== Data for this exercise ==
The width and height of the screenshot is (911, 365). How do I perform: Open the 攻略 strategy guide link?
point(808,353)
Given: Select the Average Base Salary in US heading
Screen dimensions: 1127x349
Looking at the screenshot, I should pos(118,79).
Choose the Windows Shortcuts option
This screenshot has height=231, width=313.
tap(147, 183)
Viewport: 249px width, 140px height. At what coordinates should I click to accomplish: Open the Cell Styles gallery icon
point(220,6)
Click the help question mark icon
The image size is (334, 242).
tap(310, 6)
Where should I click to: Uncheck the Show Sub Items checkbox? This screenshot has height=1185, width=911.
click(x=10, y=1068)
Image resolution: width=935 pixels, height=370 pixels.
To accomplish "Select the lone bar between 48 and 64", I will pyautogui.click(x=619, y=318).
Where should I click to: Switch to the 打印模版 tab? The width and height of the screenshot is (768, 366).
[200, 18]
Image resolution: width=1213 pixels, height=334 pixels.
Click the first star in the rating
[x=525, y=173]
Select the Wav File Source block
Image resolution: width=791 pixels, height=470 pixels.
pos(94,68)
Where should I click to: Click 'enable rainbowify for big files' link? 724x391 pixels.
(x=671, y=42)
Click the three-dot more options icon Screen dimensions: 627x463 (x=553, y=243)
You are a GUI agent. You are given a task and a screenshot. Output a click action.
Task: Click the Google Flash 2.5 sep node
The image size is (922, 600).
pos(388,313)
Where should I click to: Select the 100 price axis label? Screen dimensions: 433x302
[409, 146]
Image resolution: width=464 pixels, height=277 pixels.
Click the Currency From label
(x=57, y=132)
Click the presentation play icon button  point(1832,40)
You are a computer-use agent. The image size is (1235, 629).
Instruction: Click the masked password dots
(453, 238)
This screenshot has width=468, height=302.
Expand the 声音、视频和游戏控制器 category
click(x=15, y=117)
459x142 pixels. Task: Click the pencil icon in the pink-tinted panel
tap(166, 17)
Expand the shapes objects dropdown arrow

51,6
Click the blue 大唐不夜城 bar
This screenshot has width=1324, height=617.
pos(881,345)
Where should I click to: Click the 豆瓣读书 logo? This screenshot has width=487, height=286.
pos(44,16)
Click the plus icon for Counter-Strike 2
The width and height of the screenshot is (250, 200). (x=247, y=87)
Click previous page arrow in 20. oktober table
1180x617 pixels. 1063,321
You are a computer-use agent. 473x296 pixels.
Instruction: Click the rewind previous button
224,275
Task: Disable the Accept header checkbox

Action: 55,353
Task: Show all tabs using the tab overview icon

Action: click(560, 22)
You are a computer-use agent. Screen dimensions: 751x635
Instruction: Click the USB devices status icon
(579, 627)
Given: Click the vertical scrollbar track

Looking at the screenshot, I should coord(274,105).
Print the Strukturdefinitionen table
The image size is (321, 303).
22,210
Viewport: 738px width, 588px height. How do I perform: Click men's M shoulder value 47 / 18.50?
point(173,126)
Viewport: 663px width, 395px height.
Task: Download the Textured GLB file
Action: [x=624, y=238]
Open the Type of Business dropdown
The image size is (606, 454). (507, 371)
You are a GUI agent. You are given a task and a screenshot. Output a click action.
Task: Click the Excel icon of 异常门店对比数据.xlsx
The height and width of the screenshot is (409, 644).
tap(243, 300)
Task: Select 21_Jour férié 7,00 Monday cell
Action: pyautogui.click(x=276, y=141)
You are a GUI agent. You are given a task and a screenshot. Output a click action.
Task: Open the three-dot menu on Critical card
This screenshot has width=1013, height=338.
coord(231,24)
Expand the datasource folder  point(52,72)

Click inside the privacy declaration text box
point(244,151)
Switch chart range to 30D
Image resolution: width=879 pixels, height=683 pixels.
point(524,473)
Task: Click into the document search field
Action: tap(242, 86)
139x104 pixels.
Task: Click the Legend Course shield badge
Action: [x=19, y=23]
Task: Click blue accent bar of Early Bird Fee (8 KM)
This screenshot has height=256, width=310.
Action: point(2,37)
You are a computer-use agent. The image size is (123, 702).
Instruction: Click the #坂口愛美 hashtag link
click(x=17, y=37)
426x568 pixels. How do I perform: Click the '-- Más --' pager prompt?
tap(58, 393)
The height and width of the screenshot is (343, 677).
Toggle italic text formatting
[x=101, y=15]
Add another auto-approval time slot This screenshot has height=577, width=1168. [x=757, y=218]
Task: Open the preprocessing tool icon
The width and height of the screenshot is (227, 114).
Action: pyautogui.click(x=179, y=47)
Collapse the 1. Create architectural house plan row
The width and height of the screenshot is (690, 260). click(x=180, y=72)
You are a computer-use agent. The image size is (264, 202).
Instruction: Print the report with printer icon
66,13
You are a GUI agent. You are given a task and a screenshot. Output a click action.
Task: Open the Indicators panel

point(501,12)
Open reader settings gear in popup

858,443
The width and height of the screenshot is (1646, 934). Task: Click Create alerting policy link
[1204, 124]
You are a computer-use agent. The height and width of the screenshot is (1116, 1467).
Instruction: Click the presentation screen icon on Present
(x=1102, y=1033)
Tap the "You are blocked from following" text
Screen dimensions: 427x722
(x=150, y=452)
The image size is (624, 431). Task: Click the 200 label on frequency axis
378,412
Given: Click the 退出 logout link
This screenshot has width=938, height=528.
===
▶ _Work required_:
Retype the material above line for line, with no changes.

▶ _In response_:
The width and height of the screenshot is (911, 365). How do I perform: Open the 攻略 strategy guide link?
point(808,353)
Given: Select the Average Base Salary in US heading
Screen dimensions: 1127x349
Looking at the screenshot, I should pos(118,79).
Choose the Windows Shortcuts option
This screenshot has height=231, width=313.
tap(147, 183)
Viewport: 249px width, 140px height. At what coordinates should I click to accomplish: Open the Cell Styles gallery icon
point(220,6)
Click the help question mark icon
The image size is (334, 242).
tap(310, 6)
Where should I click to: Uncheck the Show Sub Items checkbox? This screenshot has height=1185, width=911.
click(x=10, y=1068)
Image resolution: width=935 pixels, height=370 pixels.
To accomplish "Select the lone bar between 48 and 64", I will pyautogui.click(x=619, y=318).
Where should I click to: Switch to the 打印模版 tab? The width and height of the screenshot is (768, 366).
[200, 18]
Image resolution: width=1213 pixels, height=334 pixels.
Click the first star in the rating
[x=525, y=173]
Select the Wav File Source block
Image resolution: width=791 pixels, height=470 pixels.
pos(94,68)
Where should I click to: Click 'enable rainbowify for big files' link? 724x391 pixels.
(x=671, y=42)
Click the three-dot more options icon Screen dimensions: 627x463 (x=553, y=243)
You are a GUI agent. You are given a task and a screenshot. Output a click action.
Task: Click the Google Flash 2.5 sep node
The image size is (922, 600).
pos(388,313)
Where should I click to: Select the 100 price axis label? Screen dimensions: 433x302
[409, 146]
Image resolution: width=464 pixels, height=277 pixels.
Click the Currency From label
(x=57, y=132)
Click the presentation play icon button  point(1832,40)
You are a computer-use agent. The image size is (1235, 629).
Instruction: Click the masked password dots
(453, 238)
This screenshot has width=468, height=302.
Expand the 声音、视频和游戏控制器 category
click(x=15, y=117)
459x142 pixels. Task: Click the pencil icon in the pink-tinted panel
tap(166, 17)
Expand the shapes objects dropdown arrow

51,6
Click the blue 大唐不夜城 bar
This screenshot has width=1324, height=617.
pos(881,345)
Where should I click to: Click the 豆瓣读书 logo? This screenshot has width=487, height=286.
pos(44,16)
Click the plus icon for Counter-Strike 2
The width and height of the screenshot is (250, 200). (x=247, y=87)
Click previous page arrow in 20. oktober table
1180x617 pixels. 1063,321
You are a computer-use agent. 473x296 pixels.
Instruction: Click the rewind previous button
224,275
Task: Disable the Accept header checkbox

Action: 55,353
Task: Show all tabs using the tab overview icon

Action: click(560, 22)
You are a computer-use agent. Screen dimensions: 751x635
Instruction: Click the USB devices status icon
(579, 627)
Given: Click the vertical scrollbar track

Looking at the screenshot, I should coord(274,105).
Print the Strukturdefinitionen table
The image size is (321, 303).
22,210
Viewport: 738px width, 588px height. How do I perform: Click men's M shoulder value 47 / 18.50?
point(173,126)
Viewport: 663px width, 395px height.
Task: Download the Textured GLB file
Action: [x=624, y=238]
Open the Type of Business dropdown
The image size is (606, 454). (507, 371)
You are a GUI agent. You are given a task and a screenshot. Output a click action.
Task: Click the Excel icon of 异常门店对比数据.xlsx
The height and width of the screenshot is (409, 644).
tap(243, 300)
Task: Select 21_Jour férié 7,00 Monday cell
Action: pyautogui.click(x=276, y=141)
You are a GUI agent. You are given a task and a screenshot. Output a click action.
Task: Open the three-dot menu on Critical card
This screenshot has width=1013, height=338.
coord(231,24)
Expand the datasource folder  point(52,72)

Click inside the privacy declaration text box
point(244,151)
Switch chart range to 30D
Image resolution: width=879 pixels, height=683 pixels.
point(524,473)
Task: Click into the document search field
Action: tap(242, 86)
139x104 pixels.
Task: Click the Legend Course shield badge
Action: [x=19, y=23]
Task: Click blue accent bar of Early Bird Fee (8 KM)
This screenshot has height=256, width=310.
Action: point(2,37)
You are a computer-use agent. The image size is (123, 702).
Instruction: Click the #坂口愛美 hashtag link
click(x=17, y=37)
426x568 pixels. How do I perform: Click the '-- Más --' pager prompt?
tap(58, 393)
The height and width of the screenshot is (343, 677).
Toggle italic text formatting
[x=101, y=15]
Add another auto-approval time slot This screenshot has height=577, width=1168. [x=757, y=218]
Task: Open the preprocessing tool icon
The width and height of the screenshot is (227, 114).
Action: pyautogui.click(x=179, y=47)
Collapse the 1. Create architectural house plan row
The width and height of the screenshot is (690, 260). click(x=180, y=72)
You are a computer-use agent. The image size is (264, 202).
Instruction: Print the report with printer icon
66,13
You are a GUI agent. You are given a task and a screenshot. Output a click action.
Task: Open the Indicators panel

point(501,12)
Open reader settings gear in popup

858,443
The width and height of the screenshot is (1646, 934). Task: Click Create alerting policy link
[1204, 124]
You are a computer-use agent. The height and width of the screenshot is (1116, 1467).
Instruction: Click the presentation screen icon on Present
(x=1102, y=1033)
Tap the "You are blocked from following" text
Screen dimensions: 427x722
(x=150, y=452)
The image size is (624, 431). Task: Click the 200 label on frequency axis
378,412
Given: Click the 退出 logout link
This screenshot has width=938, height=528.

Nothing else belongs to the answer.